Records drawn from a dataset
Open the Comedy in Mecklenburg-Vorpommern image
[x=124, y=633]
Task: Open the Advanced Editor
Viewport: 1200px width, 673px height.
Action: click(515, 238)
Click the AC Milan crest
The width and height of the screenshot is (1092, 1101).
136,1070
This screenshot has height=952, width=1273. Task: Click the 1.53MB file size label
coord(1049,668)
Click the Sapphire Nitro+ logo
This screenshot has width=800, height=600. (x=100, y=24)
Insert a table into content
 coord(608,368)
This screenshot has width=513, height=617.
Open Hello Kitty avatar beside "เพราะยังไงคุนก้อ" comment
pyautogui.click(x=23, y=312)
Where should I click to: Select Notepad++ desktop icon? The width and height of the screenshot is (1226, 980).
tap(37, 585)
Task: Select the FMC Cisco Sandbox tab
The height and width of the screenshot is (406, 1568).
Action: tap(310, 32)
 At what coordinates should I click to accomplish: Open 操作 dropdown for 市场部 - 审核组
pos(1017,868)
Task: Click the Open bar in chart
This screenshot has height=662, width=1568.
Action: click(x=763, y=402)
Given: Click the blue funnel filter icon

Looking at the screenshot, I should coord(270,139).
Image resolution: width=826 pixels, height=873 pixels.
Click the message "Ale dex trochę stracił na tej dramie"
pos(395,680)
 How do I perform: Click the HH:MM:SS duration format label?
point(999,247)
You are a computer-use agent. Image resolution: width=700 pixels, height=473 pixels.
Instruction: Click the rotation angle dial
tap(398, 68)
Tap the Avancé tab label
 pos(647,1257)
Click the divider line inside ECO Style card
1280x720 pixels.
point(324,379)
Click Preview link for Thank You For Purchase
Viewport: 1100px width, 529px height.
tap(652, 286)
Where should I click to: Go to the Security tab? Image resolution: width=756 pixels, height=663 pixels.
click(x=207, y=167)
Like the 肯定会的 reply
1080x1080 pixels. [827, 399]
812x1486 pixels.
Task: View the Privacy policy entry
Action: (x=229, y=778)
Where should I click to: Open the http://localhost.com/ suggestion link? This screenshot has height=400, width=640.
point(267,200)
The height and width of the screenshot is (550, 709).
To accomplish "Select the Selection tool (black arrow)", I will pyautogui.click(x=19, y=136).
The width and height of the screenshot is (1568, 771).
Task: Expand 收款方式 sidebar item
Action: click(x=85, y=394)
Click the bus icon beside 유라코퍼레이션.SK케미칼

# [How to complete this task]
All lines above from the one containing "This screenshot has height=952, width=1273." to the one containing "Task: Select the FMC Cisco Sandbox tab" must be repeated exactly, both lines included, and no others.

# [Response for this exercise]
This screenshot has height=952, width=1273. Task: Click the 1.53MB file size label
coord(1049,668)
Click the Sapphire Nitro+ logo
This screenshot has width=800, height=600. (x=100, y=24)
Insert a table into content
 coord(608,368)
This screenshot has width=513, height=617.
Open Hello Kitty avatar beside "เพราะยังไงคุนก้อ" comment
pyautogui.click(x=23, y=312)
Where should I click to: Select Notepad++ desktop icon? The width and height of the screenshot is (1226, 980).
tap(37, 585)
Task: Select the FMC Cisco Sandbox tab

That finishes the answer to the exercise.